Dear agile team, Don't let anything that's not DONE into your production.
In this practical and dirty world of software development, many roles work together on a user story and do their tasks to complete the user story. For a role, when s/he finishes his tasks, s/he might think that s/he is done. But we need some tool which will help the team and the product owner to get the confidence that a user story is really "Done" Done. With different members doing work that is "finished" at different times, how can the team and the Product Owner, know when a story has truly been completed?
Definition of Done (we will call it DOD henceforth) gives a confidence to the team and product owner that the story is done and can be released to production any time. Definition of Done is a list of things that must be finished before the work/story is accepted by the Product Owner. Merely testing the acceptance criteria can not ensure that the story is done. Acceptance Criteria is just a part of DOD. DOD also has lot of other things like -
- code is checked-in to all branches.
- all the defects found during testing of the story are either closed or deferred.
- code review comments are closed.
- training documents are updated.
- and so on...
Before accepting a story, Product Owner (and/or team) must validate that story against the DOD and then mark it as Accepted.
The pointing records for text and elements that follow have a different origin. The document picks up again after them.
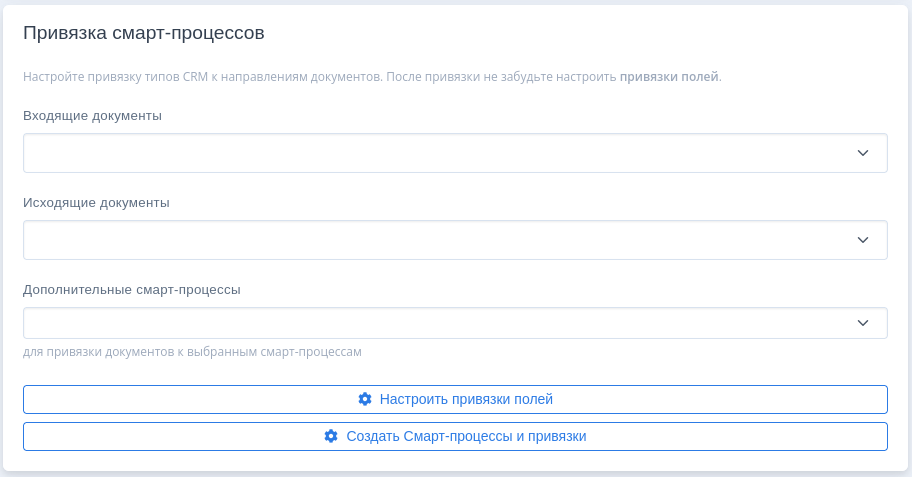Click gear icon on Настроить привязки полей

pyautogui.click(x=365, y=399)
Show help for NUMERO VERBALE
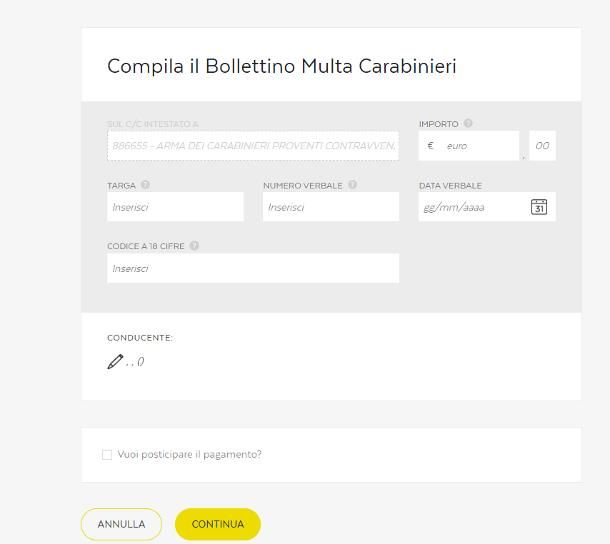 point(353,185)
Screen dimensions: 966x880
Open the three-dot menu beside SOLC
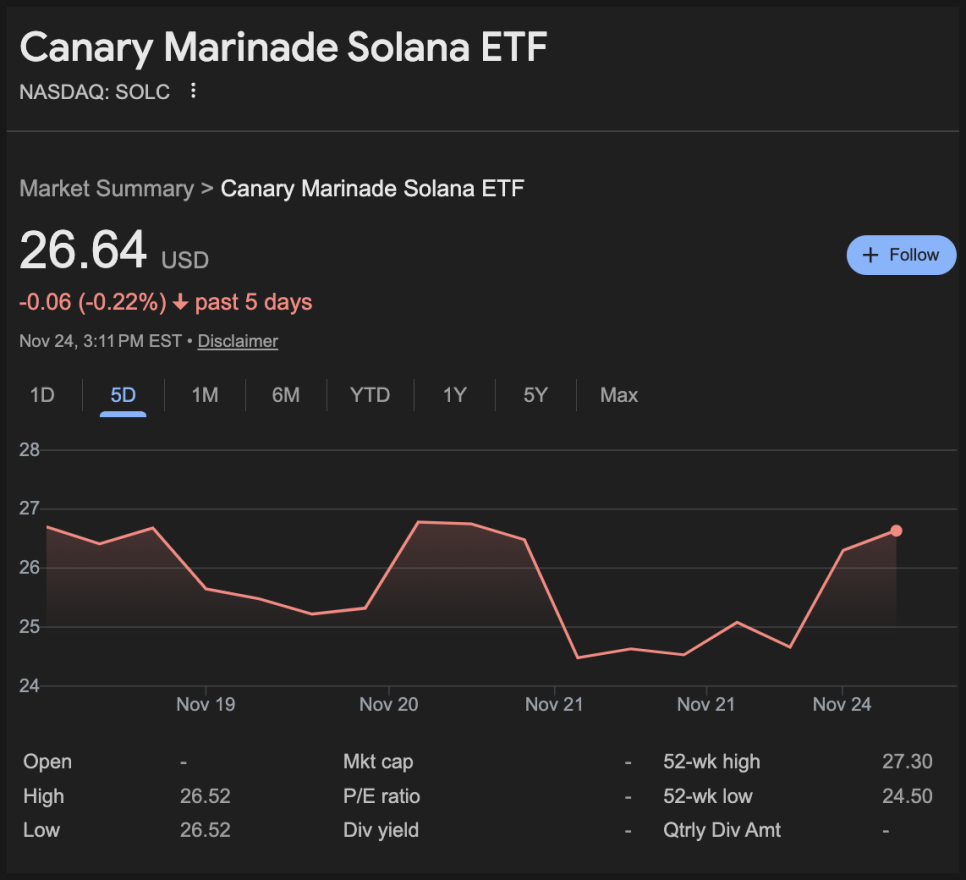pyautogui.click(x=193, y=92)
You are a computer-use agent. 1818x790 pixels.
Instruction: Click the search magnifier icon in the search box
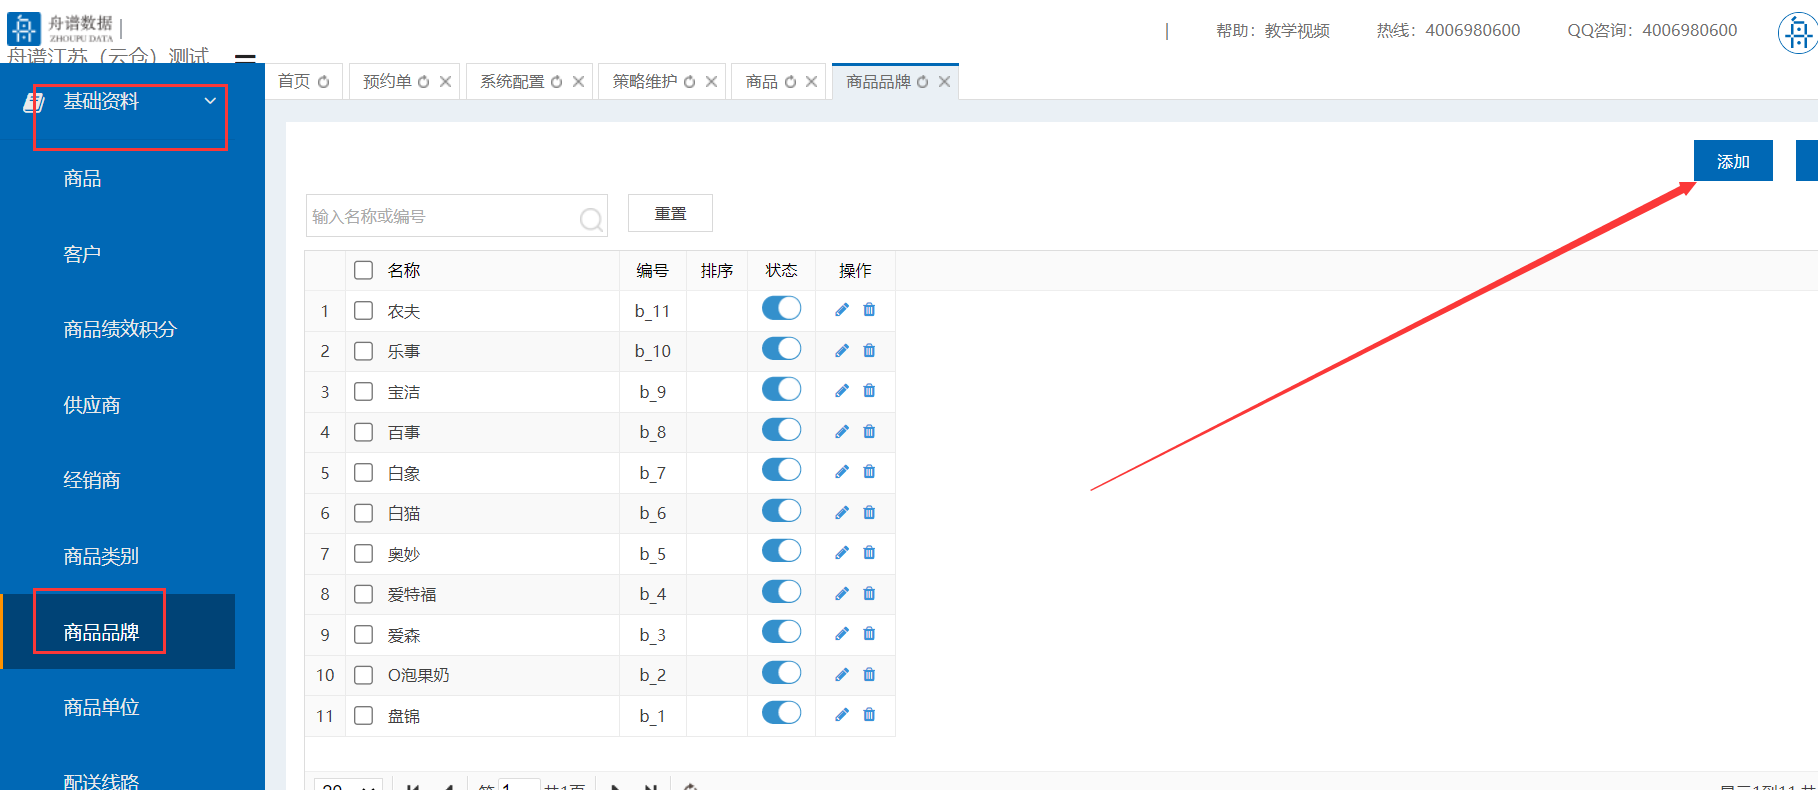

There could be some scenarios, where some items from DOD are not valid and there those could be marked as "NA" (Not Applicable).
As Mike Cohn says, you can think of the Definition of Done as an extra set of acceptance criteria that are rubber stamped onto each and every user story.
How to build a DODCreating a DOD is a one time activity. But periodically (may be once in 6 months), you should re-visit the DOD and update it as needed.
Before your team moves into agile, (Or to update your existing DOD) do below exercise:
- Educate your stakeholders about DOD. You can send them this blog link.
- Send meeting invite to all the stakeholders of your team + the team with the notice saying "We will need to define our DOD, so come prepared with your checklist, which you would generally see before accepting any user story".
- In the meeting, ask every one to write their items on a sticky note. Past all the sticky notes on a big wall.
- Now, ask everyone to visit the wall, remove duplicates.
- Now, pick a volunteer and ask him to read out loud each item from the wall.
- Ask the team if they want this item in DOD. If not, why? If yes, why?
- There will be certainly some disagreements, which must be resolved through discussions.
- Then put all the agreed items in an xls, and store it on central location or post in on some big wall near to your team area.
- This will be your DOD and your team should follow it for every story. If the story satisfies these criterion, then only mark the story as Done and move it to production.
How to use the DOD
- Pick the story which you want to accept.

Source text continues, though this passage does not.